Ekaterin gets to thinking about this possible ingenue, supposing that Miles will probably need to look to the younger generation for potential brides these days. He’ll probably have to settle for an intellectual light-weight, and hope for one who won’t snub him for his physical defects. She’s surprised to find herself indignant at the image of this idiot girl turning up her nose at Miles, and firmly turns herself back to the prospect of tree demolition.
Inside, Miles returns to the library, sitting down with care and resuming his breakfast. He tells Mark he thought the conversation went well, and asks what they talked about before he arrived. Mark says they discussed his seizures, and scolds Miles for not giving him all the information on them. Miles says Mark couldn’t do anything about them anyway, and while Mark still blames himself, Miles says it was the Jacksonian sniper who did the damage, after all.
Miles asks what Mark thinks of Ekaterin, as a possible Lady Vorkosigan.
Mark blinked. “What?”
“What do you mean, what? She’s beautiful, she’s smart—dowries, ye gods, how perfect, Vormuir will split—she’s incredibly level-headed in emergencies. Calm, y’know? A lovely calm. I adore her calm. I could swim in it. Guts and wit, in one package.”
“I wasn’t questioning her fitness. That was a merely a random noise of surprise.”
“She’s Lord Auditor Vorthys’s niece. She has a son, Nikki, almost ten. Cute kid. Wants to be a jump-pilot, and I think he has the determination to make it. Ekaterin wants to be a garden designer, but I think she could go on to be a terraformer.
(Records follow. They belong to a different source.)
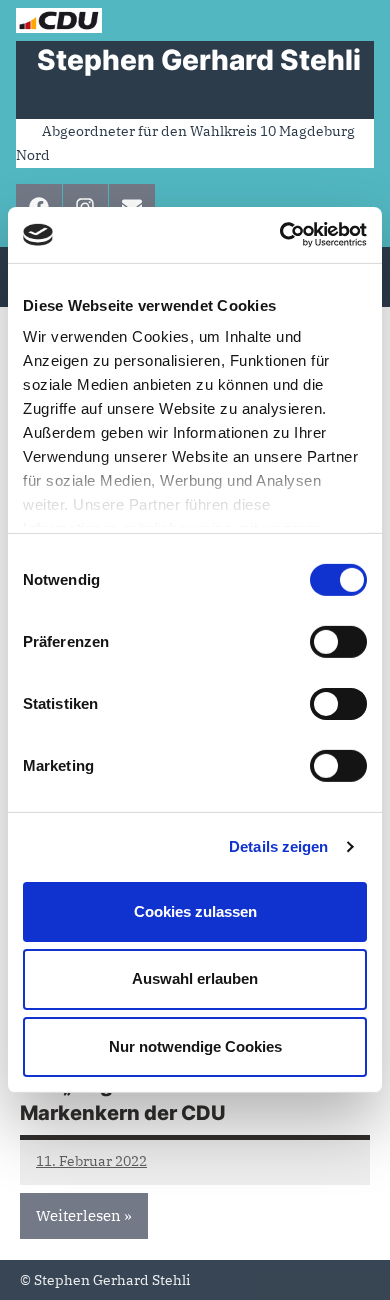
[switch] (338, 641)
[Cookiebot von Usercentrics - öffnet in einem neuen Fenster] (280, 235)
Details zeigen (278, 846)
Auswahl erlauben (195, 978)
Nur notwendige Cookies (195, 1046)
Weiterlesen (78, 1215)
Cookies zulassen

She’s a little too quiet, sometimes—she needs to build up her self-confidence.”
“Perhaps she was just waiting to get a word in edgewise,” Mark suggested.
Mark contemplates Ekaterin; he supposes that she might appeal to Miles, with his taste for “brainy brunettes”, though he himself preferred curvy blondes, like Kareen. He’s glad he has Kareen, who’s making him more human just by being around him. He tells himself that he can’t take her recent attack of nerves personally. Killer whispers in his head that she’s probably found someone else, and he knows how to deal with problems like that; Mark shushes him. Even if she had, her honesty would have led her to tell him about it already. All Mark knows is that, if he had to choose, he’d rather have Kareen than oxygen. He briefly considers talking to Miles on the issue, but he holds off, not sure that Miles wouldn’t lead the posse after Mark’s head.
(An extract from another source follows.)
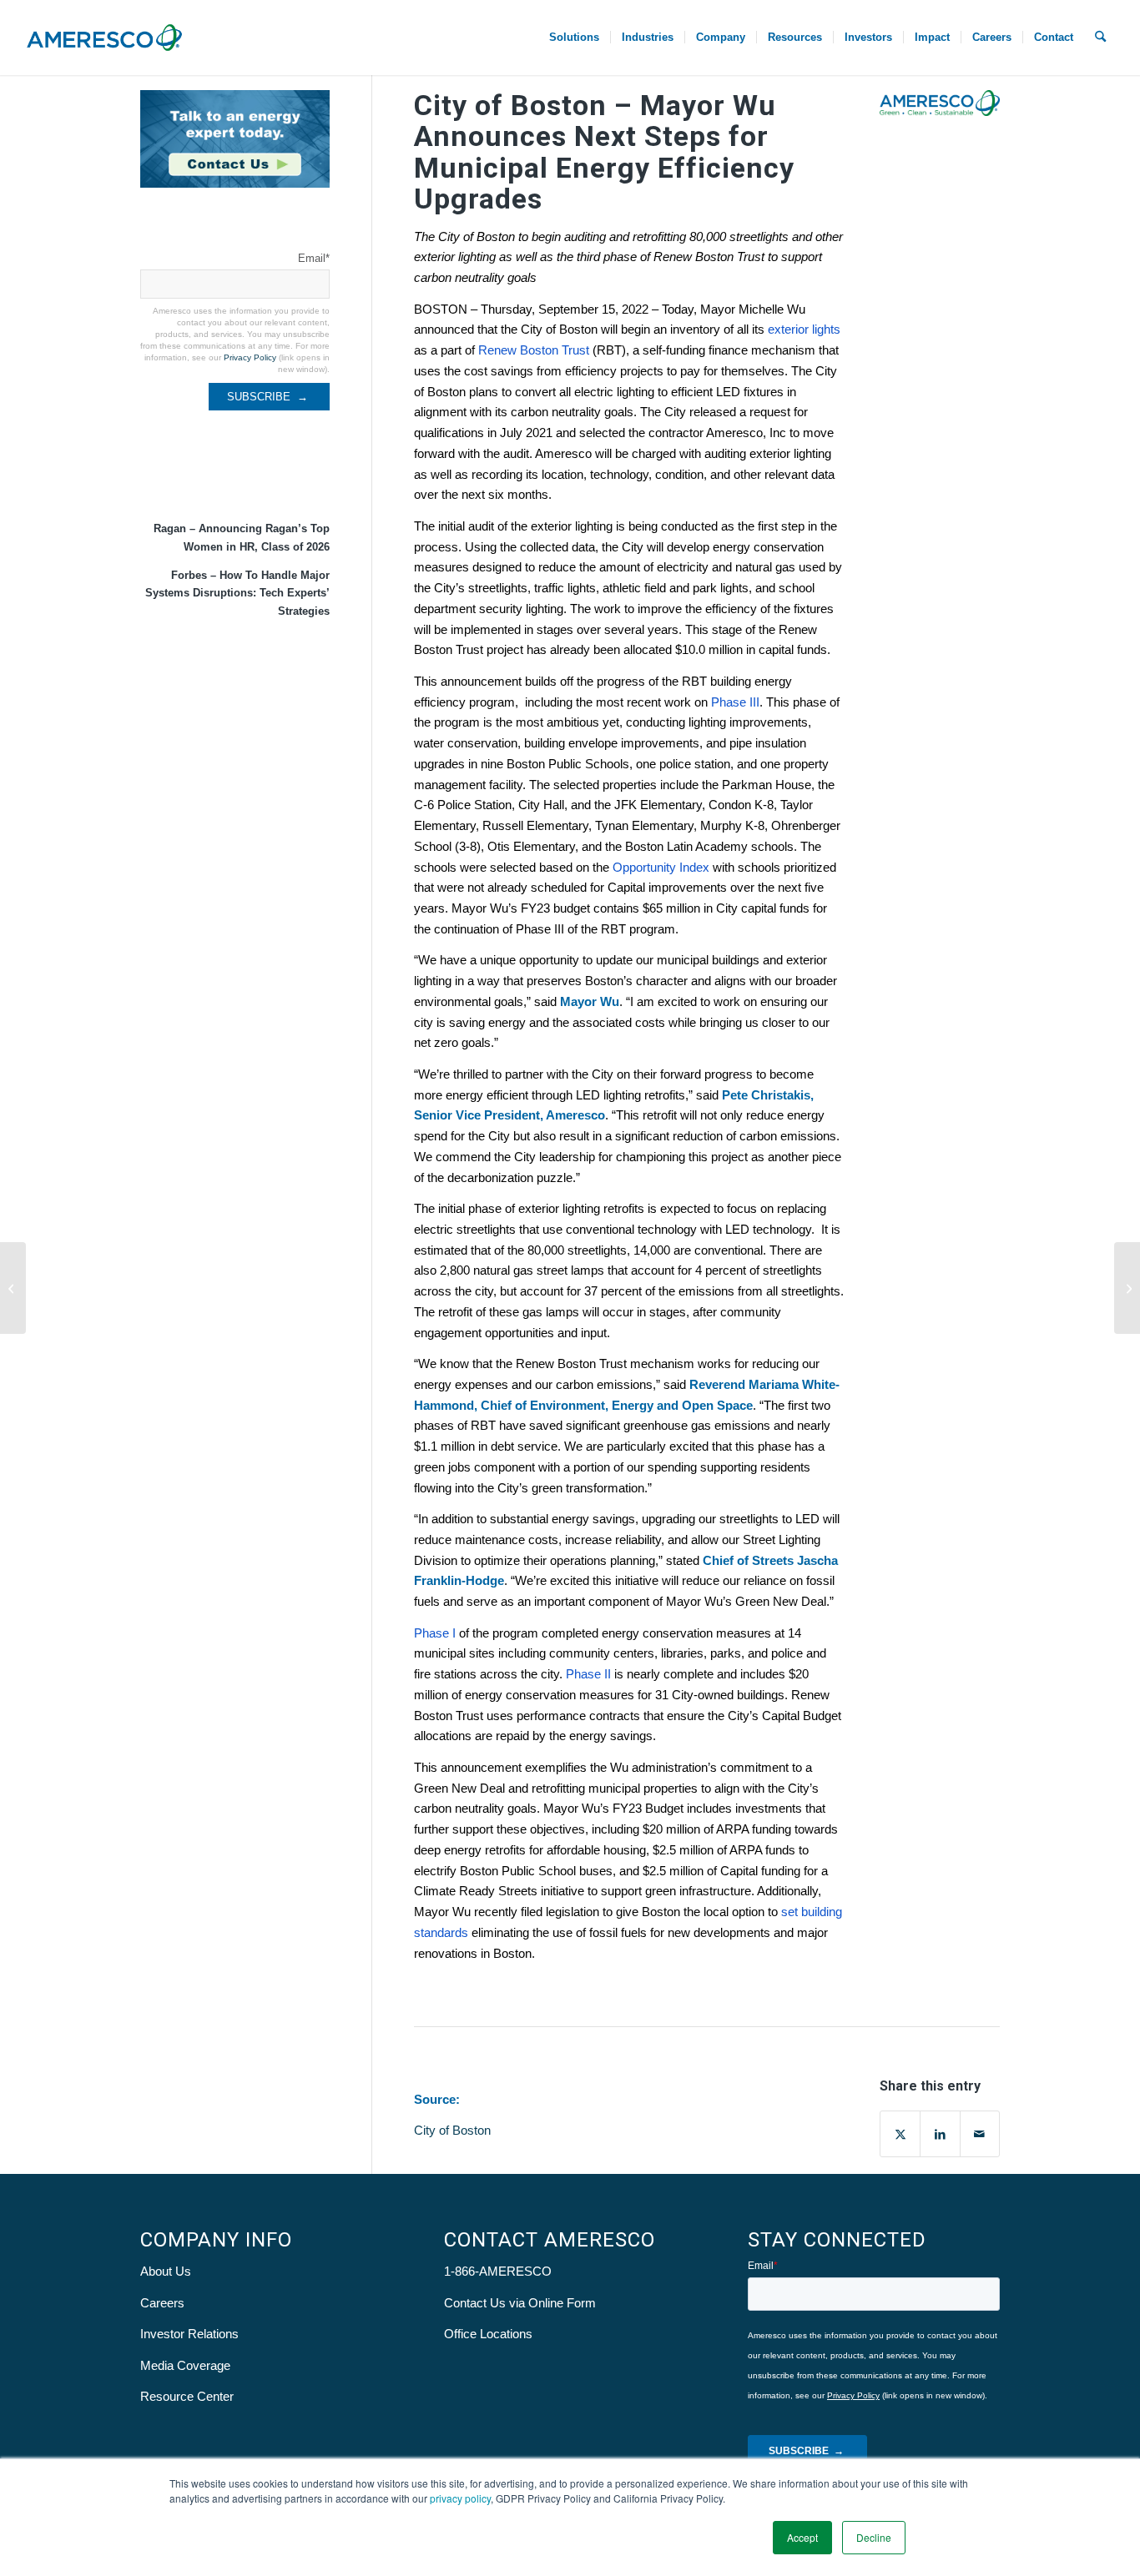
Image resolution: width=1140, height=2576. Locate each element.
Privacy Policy (250, 357)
Mark asks Miles if Ekaterin knows about Miles’s intentions; Miles says that it’s a tricky situation. She’s recently widowed, and her husband died recently on Komarr, under circumstances that Miles can’t talk about, but was far too close to. So she’s not ready to be courted, but that doesn’t seem to be stopping the onslaught of Vor bachelors, or the non-Vor either. Miles’s plan is to get in under her radar as a friend, and then make his move when the time is ripe.
“And, ah, when are you planning to spring this stunning surprise on her?” Mark asked, fascinated.
Miles stared at his boots. “I don’t know. I’ll recognize the tactical moment when I see it, I suppose. If my sense of timing hasn’t totally deserted me. Penetrate the perimeter, set the trip lines, plant the suggestion—strike. Total victory! Maybe.”
He asks Mark not to spill the beans, and Mark says he won’t interfere; as a parting shot, he asks if Miles should really be planning his romantic life in terms of war, and leaves while he’s still sputtering.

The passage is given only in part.